Detention Reform Pays Off: Bed Reductions Are Saving JDAI Sites More Than $100 Million Per Year

Posted January 8, 2015, By the Annie E. Casey Foundation

Above: Photo credit: Richard Ross

As an update to its earlier publication, Two Decades of JDAI: From Demonstration Project to National Standard, the Foundation has released a progress report detailing the cumulative impact of the Juvenile Detention Alternatives Initiative (JDAI) nationwide. The new publication provides a history of the initiative, a description of its rationale and core strategies, an update on the status of replication efforts nationwide and the results achieved in participating jurisdictions. There also is a discussion of continuing challenges and future directions for the detention reform movement.

The report is chocked full of information. However, one piece of new data stands out: the detention facility operating cost savings realized by JDAI sites that have shuttered detention units or closed entire facilities thanks to the population reductions achieved through their detention reform efforts.
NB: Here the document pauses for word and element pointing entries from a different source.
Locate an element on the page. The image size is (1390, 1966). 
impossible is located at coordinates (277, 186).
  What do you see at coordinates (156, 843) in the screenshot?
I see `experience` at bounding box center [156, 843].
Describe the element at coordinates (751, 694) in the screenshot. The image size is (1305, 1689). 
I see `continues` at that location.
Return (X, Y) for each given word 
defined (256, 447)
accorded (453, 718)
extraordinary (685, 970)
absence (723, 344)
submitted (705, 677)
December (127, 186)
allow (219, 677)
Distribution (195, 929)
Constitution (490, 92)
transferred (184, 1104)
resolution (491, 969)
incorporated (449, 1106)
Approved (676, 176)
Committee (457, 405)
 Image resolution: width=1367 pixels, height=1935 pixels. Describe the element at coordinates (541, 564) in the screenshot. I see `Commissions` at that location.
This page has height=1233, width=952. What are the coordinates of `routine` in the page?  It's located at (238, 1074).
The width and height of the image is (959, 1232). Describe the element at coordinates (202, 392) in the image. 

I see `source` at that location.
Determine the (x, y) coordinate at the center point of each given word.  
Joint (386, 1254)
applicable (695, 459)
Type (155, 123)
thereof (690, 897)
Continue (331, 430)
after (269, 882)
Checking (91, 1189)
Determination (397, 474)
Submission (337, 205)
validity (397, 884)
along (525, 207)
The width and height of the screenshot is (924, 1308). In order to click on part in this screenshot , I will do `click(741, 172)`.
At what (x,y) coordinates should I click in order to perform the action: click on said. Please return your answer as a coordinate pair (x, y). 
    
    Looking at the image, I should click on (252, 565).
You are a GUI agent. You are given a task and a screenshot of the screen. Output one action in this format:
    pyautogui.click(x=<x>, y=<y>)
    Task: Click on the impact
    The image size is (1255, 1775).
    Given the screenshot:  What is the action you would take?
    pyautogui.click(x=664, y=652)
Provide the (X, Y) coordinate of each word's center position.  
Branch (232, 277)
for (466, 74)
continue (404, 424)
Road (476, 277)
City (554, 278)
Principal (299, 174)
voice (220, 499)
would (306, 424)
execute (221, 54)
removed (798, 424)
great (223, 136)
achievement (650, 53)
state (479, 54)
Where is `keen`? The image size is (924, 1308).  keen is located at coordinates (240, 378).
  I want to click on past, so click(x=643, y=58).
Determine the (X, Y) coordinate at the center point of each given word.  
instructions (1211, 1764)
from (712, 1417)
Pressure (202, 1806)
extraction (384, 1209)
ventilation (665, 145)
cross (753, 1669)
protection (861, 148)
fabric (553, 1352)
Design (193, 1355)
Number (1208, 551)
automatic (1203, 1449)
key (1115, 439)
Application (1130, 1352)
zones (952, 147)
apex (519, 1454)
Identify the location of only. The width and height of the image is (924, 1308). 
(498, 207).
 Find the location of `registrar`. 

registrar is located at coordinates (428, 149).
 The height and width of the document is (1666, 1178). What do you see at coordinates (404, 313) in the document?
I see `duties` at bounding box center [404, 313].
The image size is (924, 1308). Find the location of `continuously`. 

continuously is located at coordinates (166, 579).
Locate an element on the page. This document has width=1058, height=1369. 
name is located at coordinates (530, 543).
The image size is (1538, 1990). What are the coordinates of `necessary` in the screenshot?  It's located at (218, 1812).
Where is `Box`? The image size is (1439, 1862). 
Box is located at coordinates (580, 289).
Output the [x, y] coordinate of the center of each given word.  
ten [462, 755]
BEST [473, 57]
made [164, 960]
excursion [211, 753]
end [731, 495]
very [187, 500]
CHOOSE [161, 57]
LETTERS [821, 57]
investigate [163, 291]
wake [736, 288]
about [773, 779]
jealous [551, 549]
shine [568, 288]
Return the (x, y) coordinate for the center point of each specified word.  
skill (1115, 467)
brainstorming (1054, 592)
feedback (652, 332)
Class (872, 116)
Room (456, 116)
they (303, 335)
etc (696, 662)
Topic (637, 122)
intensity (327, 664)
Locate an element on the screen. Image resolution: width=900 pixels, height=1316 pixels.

The report finds that as of 2013, 56 sites had reduced bed capacity in their detention facilities since entering JDAI. Together, these sites have closed or shuttered detention units with a combined total of 2,050 beds. That means fewer staff dedicated to secure detention, fewer meals, fewer maintenance costs… a whole lot of savings.

How much, exactly?  

While no credible national estimate of the average daily cost of detention has been calculated in recent years, an Internet scan of recently published detention cost estimates turned up annual costs ranging from $55,000 to $238,000 per bed, with a median of $82,000. Using a conservative range of $60,000 to $80,000 per year, JDAI sites are realizing $123 million to $164 million each year in reduced costs for secure detention, with a best guess estimate (at $70,000 per bed) of $143.5 million per year.

The savings have benefited JDAI jurisdictions in two ways. First, they have helped states and localities ease the dire fiscal crises they have faced since the recession emerged in 2009, limiting the need for cutbacks in essential programs and services. Second, many JDAI jurisdictions have reallocated funds saved by decommissioning detention facility beds to support more and better detention alternatives programming, dedicated staff for detention reform (such as site coordinators, case expediters and data specialists), and/or new programming aimed at improving their juvenile justice systems more broadly.

While none of the JDAI sites went into detention reform for the money, these savings are nonetheless proving a welcome windfall.